Instruction: In the shakshuka recipe below, how long is the onion sautéed after it goes into the skillet?

━━━ Given passage

Quick Shakshuka with Poached Eggs (Print View)

Poached eggs nestled in spicy tomato sauce with bell peppers and aromatic cumin—ready in 25 minutes.

# What You Need:

→ Vegetables

01 - 1 tablespoon olive oil
02 - 1 small yellow onion, finely chopped
03 - 1 red bell pepper, diced
04 - 2 garlic cloves, minced
05 - 1 can (14 oz) diced tomatoes

→ Spices & Seasonings

06 - 1 teaspoon ground cumin
07 - 1 teaspoon smoked paprika
08 - 1/4 teaspoon chili flakes
09 - Salt and pepper to taste

→ Eggs

10 - 4 large eggs

→ Garnishes

11 - 2 tablespoons fresh parsley or cilantro, chopped
12 - Crumbled feta cheese (optional)

# How to Make It:

01 - Heat the olive oil in a large skillet over medium heat. Add the onion and sauté for 2-3 minutes until softened.
02 - Add the bell pepper and cook for another 3-4 minutes, until the vegetables begin to soften.
03 - Stir in the garlic, cumin, smoked paprika, and chili flakes. Cook for 1 minute until fragrant.
04 - Pour in the diced tomatoes with juice. Season with salt and pepper. Simmer for 5-6 minutes, stirring occasionally, until the sauce thickens slightly.

━━━━━━
━━━ Raw data

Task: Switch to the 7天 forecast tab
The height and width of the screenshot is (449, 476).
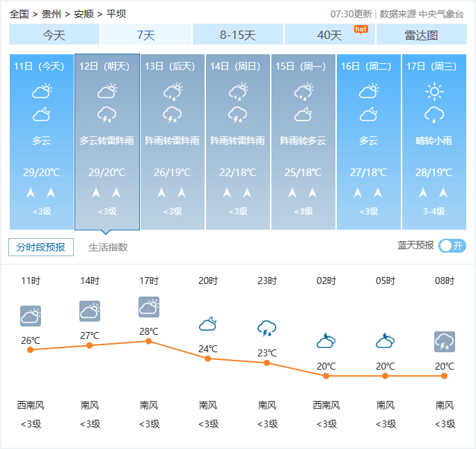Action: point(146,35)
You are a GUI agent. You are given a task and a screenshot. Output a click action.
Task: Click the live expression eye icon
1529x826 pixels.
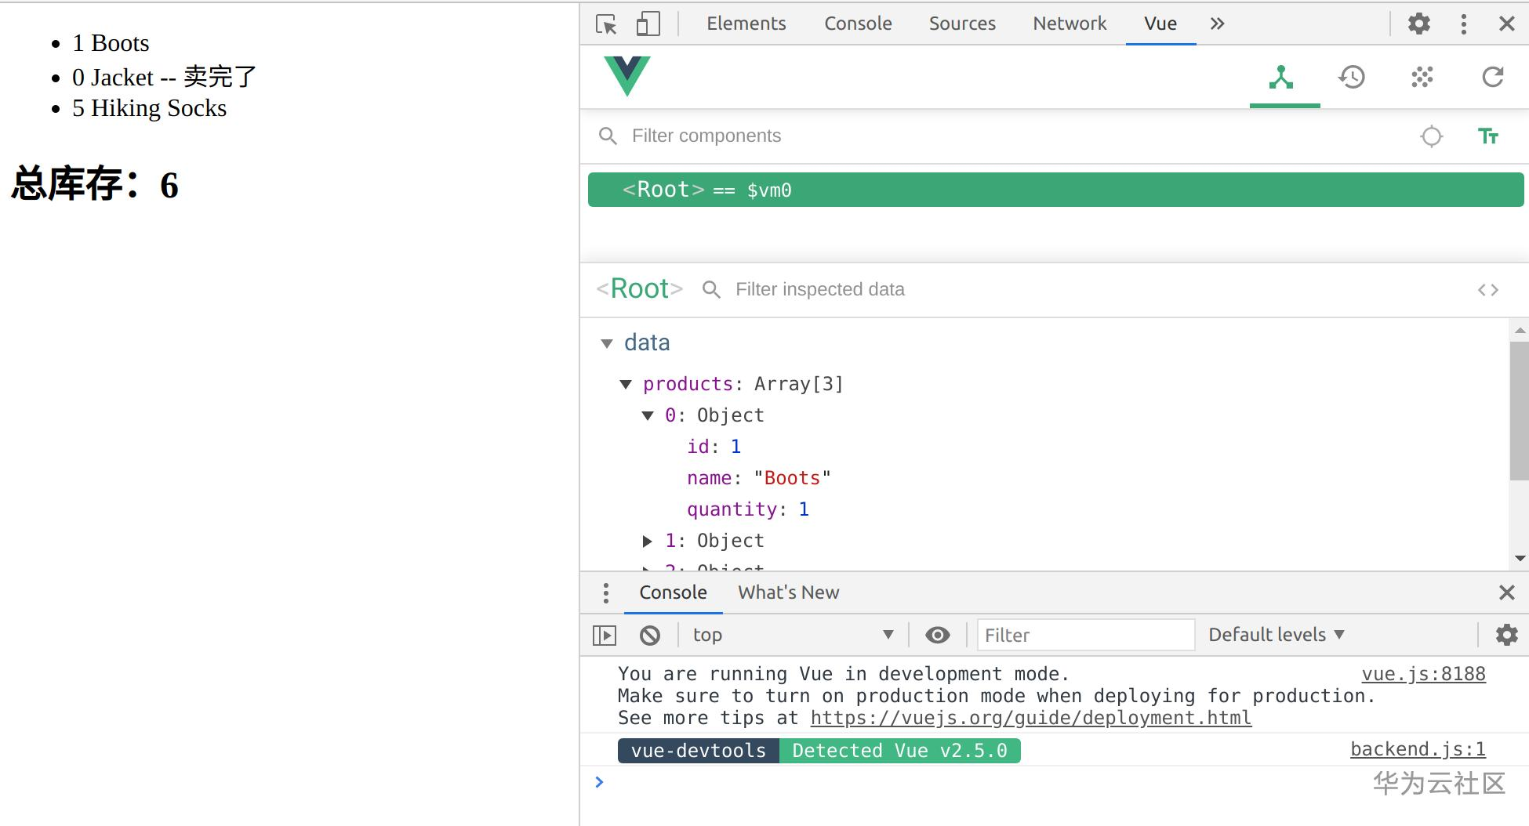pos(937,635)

━━━━━━
━━━ Raw data

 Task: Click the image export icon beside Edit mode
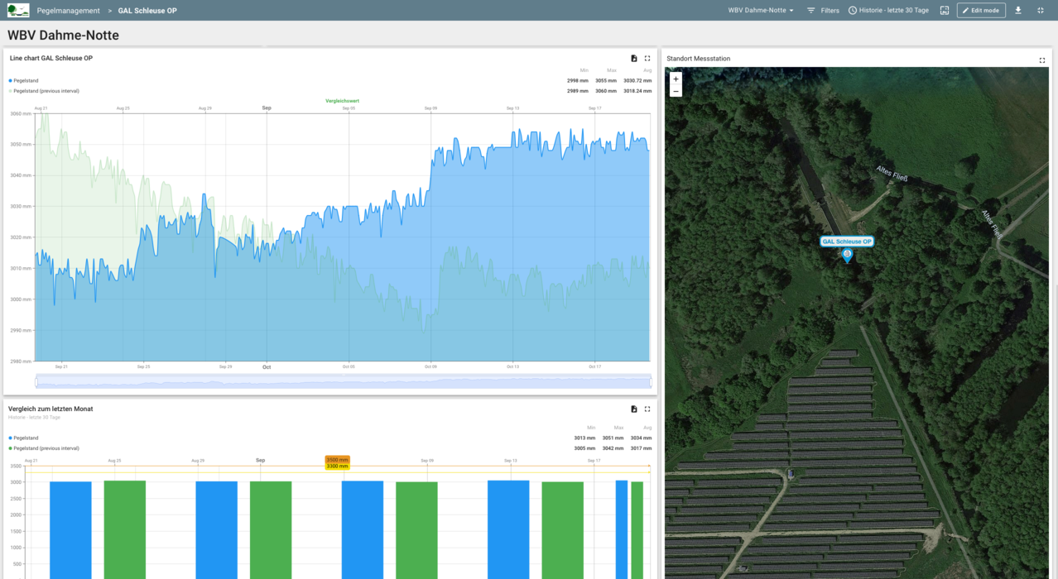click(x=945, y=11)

━━━━━━
━━━ Raw data

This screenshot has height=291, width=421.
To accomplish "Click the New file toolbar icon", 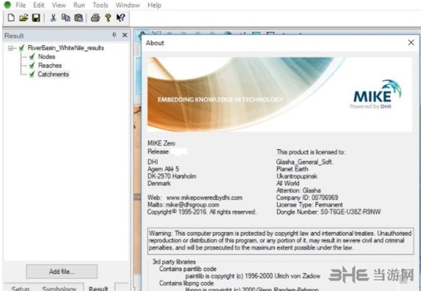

━━━━━━

Result for this task: 2-3 minutes, until softened.